9.1 All dialysis patients should follow the AHA Guidelines for the prevention, screening and evaluation, and treatment of stroke. A summary of the AHA guidelines with any caveats related to dialysis patients is shown in Table 6.(C)
9.2 Special considerations in dialysis patients include:
9.2a Anticoagulation in nonvalvular atrial fibrillation: Dialysis patients are at increased risk for bleeding and careful monitoring should accompany intervention. (C)
9.2b Acute stroke in dialysis patients: Given that acute stroke syndromes can be due to either thrombotic or bleeding events in dialysis patients, the immediate goal of localization and cause is particularly important in dialysis patients because of increased risk of bleeding associated with anticoagulants in this population. Therefore, imaging with established methods should be undertaken. (C)
9.3 Treatment of stroke and transient ischemic attack (TIA):
9.3a Treatment of TIAs and strokes should follow the same principles used in the general population for both medical management and surgical management, with the exception of thrombolytics in HD patients. (C)
9.3ai Assessment of the risk of bleeding in patients recently receiving heparin on dialysis should be conducted when considering the use of thrombolytics. (B)
Few studies have identified risk factors for stroke in the dialysis population. The available data suggest that high blood pressure, markers of poor nutrition, age, diabetes, and ethnicity place patients at greatest risk. Of these factors, only blood pressure and nutrition are potentially modifiable. The largest study assessing risk factors for stroke used data from the United States Renal Data System (USRDS). Several factors were found to be associated with stroke.139 African-Americans with a history of CVD had a lower risk for incident stroke than Caucasians. Lower serum albumin, subjective malnutrition and lower weight were associated with a higher risk for stroke. Higher blood pressure, older age, and diabetes were also associated with a higher risk for stroke. There was no association between incident stroke and cholesterol, calcium, phosphorus, or parathyroid hormone. Measures of malnutrition and diabetes were not associated with hemorrhagic stroke, while polycystic kidney disease, African-American race without a history of CVD, and male gender were associated with a higher risk for hemorrhagic stroke. Data from Japan identified polycystic kidney disease, higher blood pressure, higher ECG voltage, and lower KT/V as risk factors for cerebral hemorrhage.140 A small study from Japan demonstrated that hypertension was a risk factor for stroke.141 Factors not found to be associated with stroke included male gender, age, diabetes, smoking, dyslipidemia, and duration of dialysis. However, a survival analysis was not performed and statistical power was limited. The epidemiology of stroke is different in Japan and caution should be used when generalizing these data to U.S. dialysis patients.

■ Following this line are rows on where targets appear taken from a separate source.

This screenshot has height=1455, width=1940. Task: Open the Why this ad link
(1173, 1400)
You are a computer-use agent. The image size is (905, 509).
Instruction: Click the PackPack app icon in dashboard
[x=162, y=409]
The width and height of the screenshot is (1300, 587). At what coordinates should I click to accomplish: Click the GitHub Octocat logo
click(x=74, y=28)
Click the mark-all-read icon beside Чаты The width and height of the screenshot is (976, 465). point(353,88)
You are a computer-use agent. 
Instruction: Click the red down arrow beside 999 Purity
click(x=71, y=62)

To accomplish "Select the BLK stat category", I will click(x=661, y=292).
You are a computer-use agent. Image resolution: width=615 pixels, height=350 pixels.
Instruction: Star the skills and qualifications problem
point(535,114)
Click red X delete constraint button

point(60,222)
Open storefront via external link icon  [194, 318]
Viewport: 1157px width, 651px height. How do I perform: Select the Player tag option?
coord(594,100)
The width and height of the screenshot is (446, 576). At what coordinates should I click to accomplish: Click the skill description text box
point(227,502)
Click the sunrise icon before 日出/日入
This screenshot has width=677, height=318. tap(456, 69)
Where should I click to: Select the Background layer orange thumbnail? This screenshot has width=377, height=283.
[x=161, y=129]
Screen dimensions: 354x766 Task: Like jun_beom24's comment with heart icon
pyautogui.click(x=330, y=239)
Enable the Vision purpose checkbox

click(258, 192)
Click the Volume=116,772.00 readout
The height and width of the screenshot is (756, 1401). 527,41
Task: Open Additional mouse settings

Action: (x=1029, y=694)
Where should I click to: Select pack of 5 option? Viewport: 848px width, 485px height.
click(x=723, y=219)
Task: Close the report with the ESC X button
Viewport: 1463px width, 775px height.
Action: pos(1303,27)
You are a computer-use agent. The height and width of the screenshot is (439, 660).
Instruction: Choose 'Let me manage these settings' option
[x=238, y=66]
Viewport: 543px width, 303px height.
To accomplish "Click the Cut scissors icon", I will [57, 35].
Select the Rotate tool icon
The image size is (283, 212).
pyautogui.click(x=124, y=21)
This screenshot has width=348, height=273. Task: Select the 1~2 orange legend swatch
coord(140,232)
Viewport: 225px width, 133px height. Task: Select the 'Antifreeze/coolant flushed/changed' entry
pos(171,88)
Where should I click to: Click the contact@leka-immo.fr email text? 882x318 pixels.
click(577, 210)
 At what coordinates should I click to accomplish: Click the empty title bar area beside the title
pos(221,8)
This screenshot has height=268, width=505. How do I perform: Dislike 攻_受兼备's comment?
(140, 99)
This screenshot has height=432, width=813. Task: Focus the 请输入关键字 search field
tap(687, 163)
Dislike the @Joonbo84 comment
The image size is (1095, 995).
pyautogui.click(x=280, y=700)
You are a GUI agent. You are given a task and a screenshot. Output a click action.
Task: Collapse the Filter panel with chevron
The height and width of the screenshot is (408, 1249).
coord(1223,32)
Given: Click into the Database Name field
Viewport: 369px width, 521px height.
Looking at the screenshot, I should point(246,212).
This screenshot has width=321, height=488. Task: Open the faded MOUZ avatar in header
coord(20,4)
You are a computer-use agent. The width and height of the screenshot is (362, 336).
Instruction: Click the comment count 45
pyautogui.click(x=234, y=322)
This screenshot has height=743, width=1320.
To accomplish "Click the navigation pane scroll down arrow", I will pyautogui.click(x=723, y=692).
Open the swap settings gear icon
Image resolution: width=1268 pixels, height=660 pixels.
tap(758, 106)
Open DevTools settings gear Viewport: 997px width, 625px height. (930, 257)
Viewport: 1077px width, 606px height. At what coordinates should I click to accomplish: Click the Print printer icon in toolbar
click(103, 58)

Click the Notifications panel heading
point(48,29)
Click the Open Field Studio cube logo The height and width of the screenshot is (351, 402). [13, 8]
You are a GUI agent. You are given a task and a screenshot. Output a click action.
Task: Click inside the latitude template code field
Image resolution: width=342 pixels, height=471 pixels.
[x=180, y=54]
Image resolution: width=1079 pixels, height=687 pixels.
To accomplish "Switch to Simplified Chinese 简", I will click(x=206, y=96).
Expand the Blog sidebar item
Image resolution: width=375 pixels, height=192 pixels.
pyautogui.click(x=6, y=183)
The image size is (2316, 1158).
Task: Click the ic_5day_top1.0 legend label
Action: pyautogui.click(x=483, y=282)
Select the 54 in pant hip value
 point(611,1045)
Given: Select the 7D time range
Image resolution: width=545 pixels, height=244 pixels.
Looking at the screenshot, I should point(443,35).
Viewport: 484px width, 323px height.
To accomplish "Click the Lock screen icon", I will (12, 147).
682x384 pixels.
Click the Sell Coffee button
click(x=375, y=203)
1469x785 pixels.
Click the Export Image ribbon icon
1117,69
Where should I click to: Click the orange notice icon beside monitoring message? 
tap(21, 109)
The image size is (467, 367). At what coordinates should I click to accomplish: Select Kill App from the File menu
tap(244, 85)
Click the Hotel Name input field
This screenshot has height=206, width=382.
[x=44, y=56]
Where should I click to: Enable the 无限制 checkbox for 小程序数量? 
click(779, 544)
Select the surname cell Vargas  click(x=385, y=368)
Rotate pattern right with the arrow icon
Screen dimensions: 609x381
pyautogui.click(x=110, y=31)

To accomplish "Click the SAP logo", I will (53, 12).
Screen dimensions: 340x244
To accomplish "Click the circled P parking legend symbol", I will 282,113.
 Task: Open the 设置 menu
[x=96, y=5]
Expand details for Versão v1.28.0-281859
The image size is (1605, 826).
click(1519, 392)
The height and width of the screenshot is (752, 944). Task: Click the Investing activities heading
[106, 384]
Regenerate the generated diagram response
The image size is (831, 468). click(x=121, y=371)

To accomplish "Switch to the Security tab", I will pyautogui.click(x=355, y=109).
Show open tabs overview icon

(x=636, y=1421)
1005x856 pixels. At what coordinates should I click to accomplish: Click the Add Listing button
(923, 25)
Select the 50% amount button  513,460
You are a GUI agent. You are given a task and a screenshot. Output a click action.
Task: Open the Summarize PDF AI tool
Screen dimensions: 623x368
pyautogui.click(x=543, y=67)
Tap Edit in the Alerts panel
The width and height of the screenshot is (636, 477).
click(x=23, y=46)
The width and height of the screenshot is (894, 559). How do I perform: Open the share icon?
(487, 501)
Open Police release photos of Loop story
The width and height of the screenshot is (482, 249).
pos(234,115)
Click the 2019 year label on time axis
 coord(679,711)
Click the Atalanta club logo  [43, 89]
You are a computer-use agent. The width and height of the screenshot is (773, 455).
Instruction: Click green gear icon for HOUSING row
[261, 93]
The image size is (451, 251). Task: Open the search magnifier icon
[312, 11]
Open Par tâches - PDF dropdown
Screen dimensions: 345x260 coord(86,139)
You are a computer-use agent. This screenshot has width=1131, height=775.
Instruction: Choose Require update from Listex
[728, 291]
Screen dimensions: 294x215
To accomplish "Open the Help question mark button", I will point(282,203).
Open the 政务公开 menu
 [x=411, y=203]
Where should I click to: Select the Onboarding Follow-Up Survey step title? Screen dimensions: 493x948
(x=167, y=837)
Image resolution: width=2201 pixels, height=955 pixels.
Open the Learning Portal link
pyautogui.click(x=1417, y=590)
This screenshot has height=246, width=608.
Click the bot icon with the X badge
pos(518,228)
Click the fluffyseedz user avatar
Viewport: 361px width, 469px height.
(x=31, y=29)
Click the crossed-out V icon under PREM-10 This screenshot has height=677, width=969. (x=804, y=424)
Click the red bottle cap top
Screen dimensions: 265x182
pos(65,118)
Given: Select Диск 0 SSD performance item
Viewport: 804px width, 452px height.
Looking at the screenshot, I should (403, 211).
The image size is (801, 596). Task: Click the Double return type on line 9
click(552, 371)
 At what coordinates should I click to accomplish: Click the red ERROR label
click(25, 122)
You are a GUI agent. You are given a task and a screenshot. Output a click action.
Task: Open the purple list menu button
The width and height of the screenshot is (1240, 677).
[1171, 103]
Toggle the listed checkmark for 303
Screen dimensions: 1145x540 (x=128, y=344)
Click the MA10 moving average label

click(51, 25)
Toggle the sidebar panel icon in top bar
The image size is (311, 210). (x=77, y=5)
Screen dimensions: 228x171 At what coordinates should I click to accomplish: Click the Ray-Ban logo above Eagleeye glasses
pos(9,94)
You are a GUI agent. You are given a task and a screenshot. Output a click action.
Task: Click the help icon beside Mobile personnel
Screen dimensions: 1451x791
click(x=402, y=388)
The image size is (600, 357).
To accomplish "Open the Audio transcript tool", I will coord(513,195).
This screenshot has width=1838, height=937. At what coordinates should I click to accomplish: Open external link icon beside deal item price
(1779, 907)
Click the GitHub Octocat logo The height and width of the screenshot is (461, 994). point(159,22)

There are some data to suggest that dialysis patients have higher measures of subclinical vascular disease142 and that these measures predict cardiovascular events and death. Carotid ultrasound measurements of elasticity or arterial stiffness measured in the common carotid artery assessing incremental modulus of elasticity have demonstrated a positive relationship between arterial stiffness and cardiovascular mortality.92 Greater carotid intimal medial thickness has also been shown to be associated with a greater risk for cardiovascular events.143 Carotid artery incremental elastic modulus has been associated with an increased risk for cardiovascular events. Each one standard deviation increase was associated with a 1.7-fold increased risk for cardiovascular events.92 There are no studies that have assessed whether these measures predict stroke specifically, or if screening decreases events. Routine screening using carotid ultrasound is not recommended in asymptomatic patients.